If disability rights was a part of our national (or even global) conversation, it might be acceptable for nondisabled people to make the conversation about how disability rights affects all of us, but this is not the case. Instead, by inserting themselves into the conversation, nondisabled people are reinforcing the idea that accommodating and giving disabled people equal access is not enough to warrant a change. In order to make disability rights worth fighting for, we talk about how the nondisabled people in the communities are affected by accessibility, instead of those whose rights are being infringed upon. This shows a lack of concern for the real issue at hand–discrimination and inequality based on disability.
While it is true that accessible features such as ramps and elevators can be beneficial to parents with strollers and the aging population, accessibility should not have to be packaged in a way that nondisabled people can relate. Other rights issues, such as marriage equality laws do not have to be packaged in a way that heterosexual people can benefit from because same-sex couples being denied the rights that heterosexual couples take for granted is seen as a sufficient warrant for changing the laws. In the case of disability rights, disabled having their rights infringed upon is seldom viewed as enough to warrant outrage, upset, or change in laws.
Many will quip that access costs money, and I will not deny this. However, I do find it hard to believe that money should be enough to withhold someone’s rights. Money is not an issue when parents with strollers are involved in the debate. Yes, more people utilizing a ramp may justify the cost, but the money should not have to be justified when it comes to basic rights. If my able-bodied counterparts have the option to go somewhere or do something, I should too.
The problem is that as a society, we view disability rights as “excess,” and disabilities themselves as individual shortcomings to be overcome. In reality, we live in a world that values certain bodies over others, and configures society to fit that hierarchy. Disability is a social issue, not just a physical one.

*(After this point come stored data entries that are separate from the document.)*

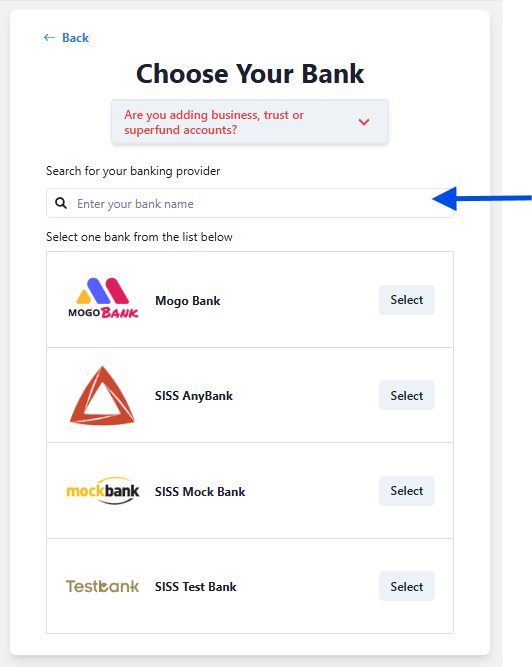
Task: Open 'Are you adding business, trust or superfund accounts?' text
Action: pos(214,122)
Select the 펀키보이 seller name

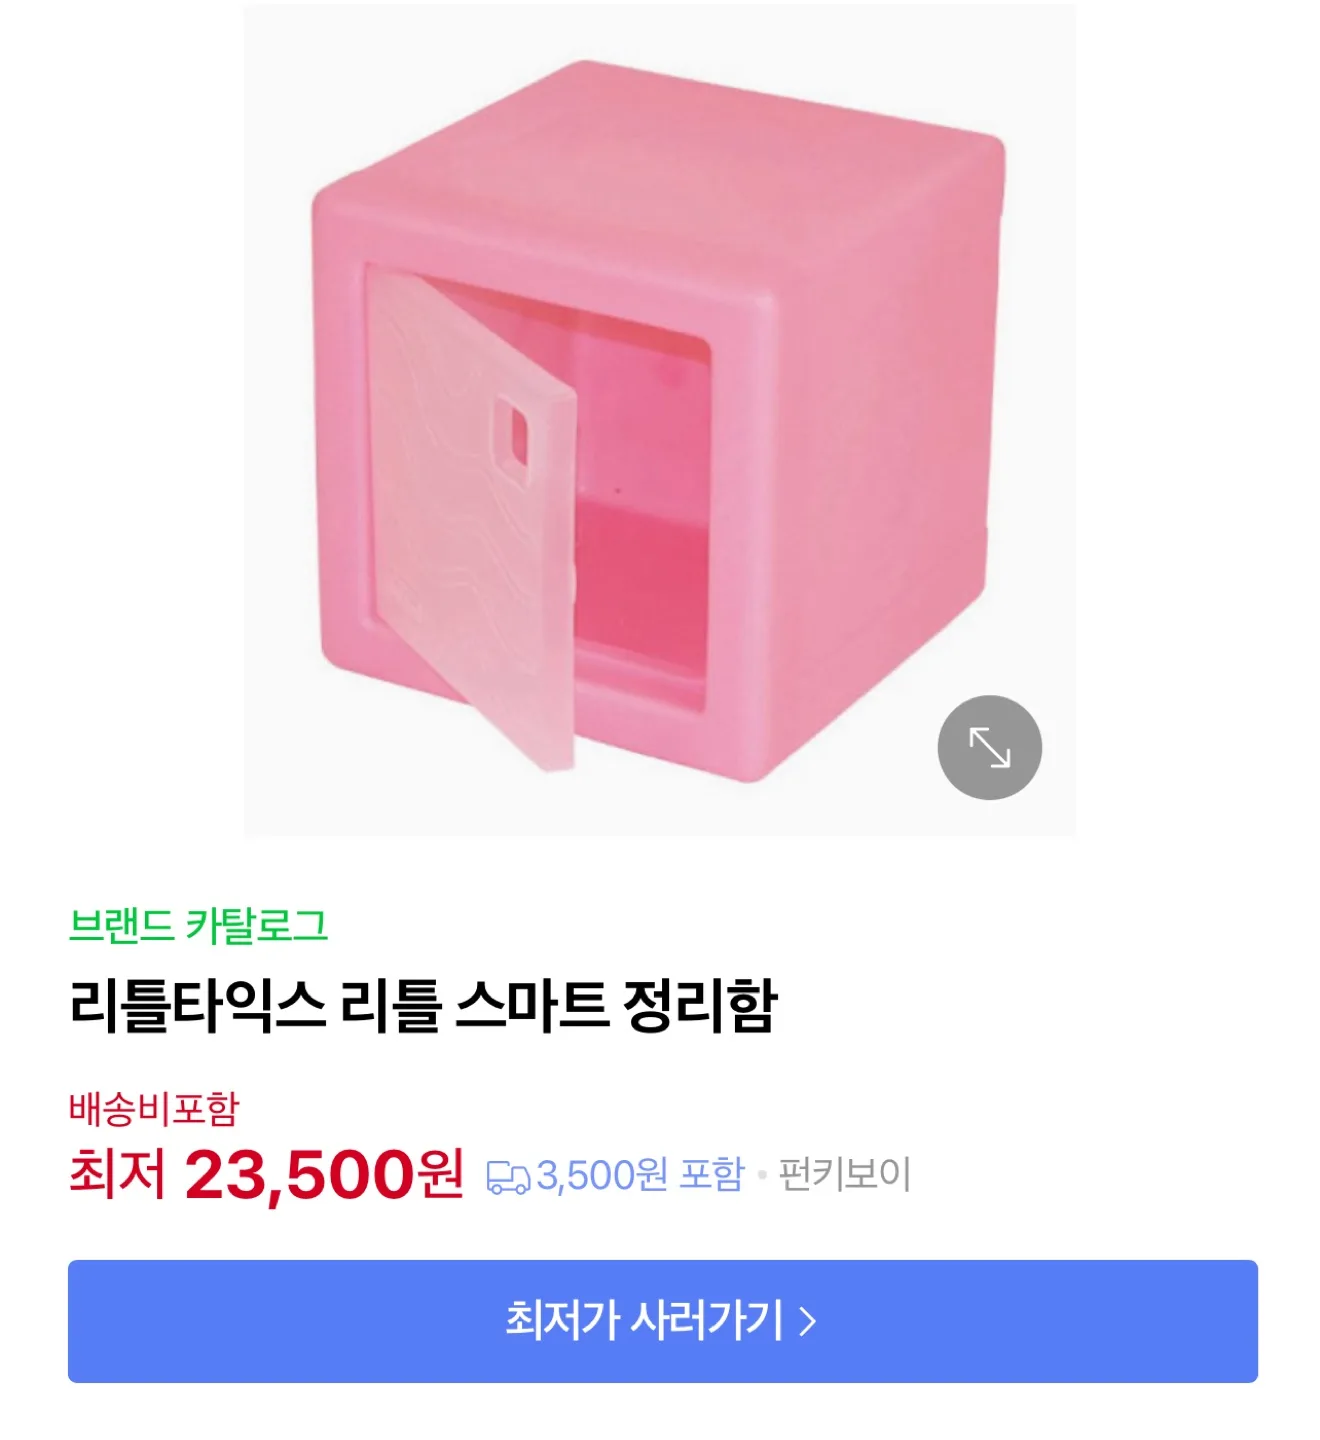pos(845,1174)
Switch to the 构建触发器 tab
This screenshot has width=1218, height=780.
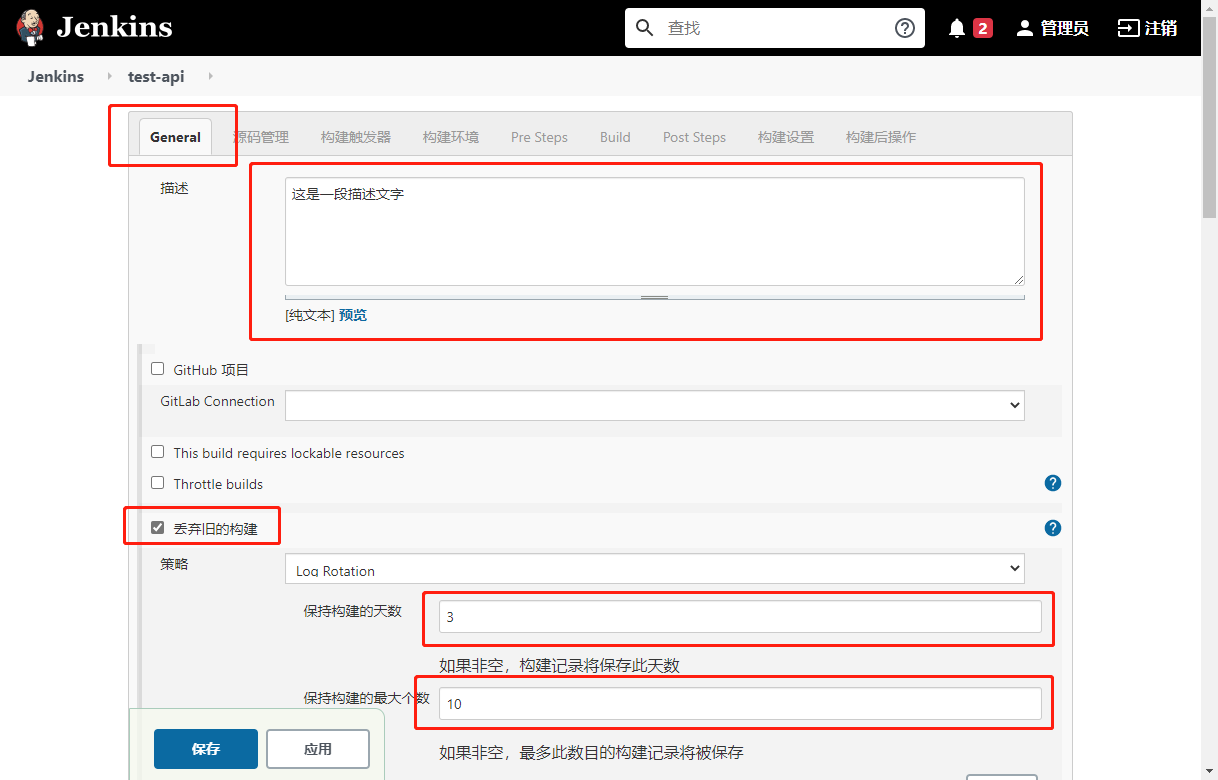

Granting rights should never be about who else will benefit (but is not currently having their rights denied) or cost effectiveness. We seldom do this with any other type of human right, and the disabled community deserves the same respect. We should not have to sell our rights to nondisabled people by telling them people “like them” (i.e., nondisabled parents pushing strollers and elderly people) will benefit from the expansion of our rights. We should not have to sell our rights because at the end of the day, no one has to justify their right to public spaces.